Fr. Joseph Chinnayan, deputy secretary-general of the national bishops’ conference in India, said there are basic issues with these clauses.

The first clause would mean that unmarried adults in same-sex relationships, couples living together, and those divorced or separated could adopt children, contrary to the church’s thinking about family and parenting, he said.

The guideline also says that those wishing to adopt have an option to choose from up to six children, which “offends the dignity of children,” Fr. Chinnayan said.

“The bishops endorse the decision of the Missionaries of Charity,” he said, adding that church officials will discuss the issue with lawyers to find out more about the consequences of the guidelines and ways to mitigate them.

According to the government’s Central Adoption Resource Authority, India had almost 4,000 in-country adoptions between April 2014 and March 2015.

Sr. Prema could not say the number of children the nuns give up for adoption every year, but said about one-third of the congregation’s adoptions are in India.
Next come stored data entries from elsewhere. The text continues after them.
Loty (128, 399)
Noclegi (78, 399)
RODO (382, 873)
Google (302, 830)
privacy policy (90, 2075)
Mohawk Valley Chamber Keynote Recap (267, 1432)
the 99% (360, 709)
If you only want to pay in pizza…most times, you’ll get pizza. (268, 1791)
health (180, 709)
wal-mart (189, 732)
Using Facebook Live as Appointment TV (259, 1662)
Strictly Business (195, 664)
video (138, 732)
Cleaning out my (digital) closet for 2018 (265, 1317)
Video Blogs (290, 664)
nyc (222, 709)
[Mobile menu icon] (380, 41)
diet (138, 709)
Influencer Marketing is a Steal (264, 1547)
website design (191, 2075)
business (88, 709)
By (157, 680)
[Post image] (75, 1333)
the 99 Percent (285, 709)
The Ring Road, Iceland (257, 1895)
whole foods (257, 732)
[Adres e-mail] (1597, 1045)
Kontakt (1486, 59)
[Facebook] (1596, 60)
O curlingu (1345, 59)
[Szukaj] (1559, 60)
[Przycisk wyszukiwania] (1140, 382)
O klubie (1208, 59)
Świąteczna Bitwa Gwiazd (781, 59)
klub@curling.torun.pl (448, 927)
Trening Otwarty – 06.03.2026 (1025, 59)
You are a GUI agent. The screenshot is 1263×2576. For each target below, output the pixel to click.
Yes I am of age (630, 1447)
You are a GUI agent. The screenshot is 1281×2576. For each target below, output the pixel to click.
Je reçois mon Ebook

The Missionaries of Charity statement said the nuns “will continue to serve wholeheartedly and free of charge unwed mothers, children with malnutrition and differently abled children” in all their institutions “irrespective of caste, creed and religion.”

The adoption work started by Mother Teresa “has been a fruitful and rewarding experience, which has changed the lives of thousands of people,” it said.

Sr. Prema told ucanews.com that her nuns have not decided on the future of all children under their care but they will “look after for life” the differently abled children.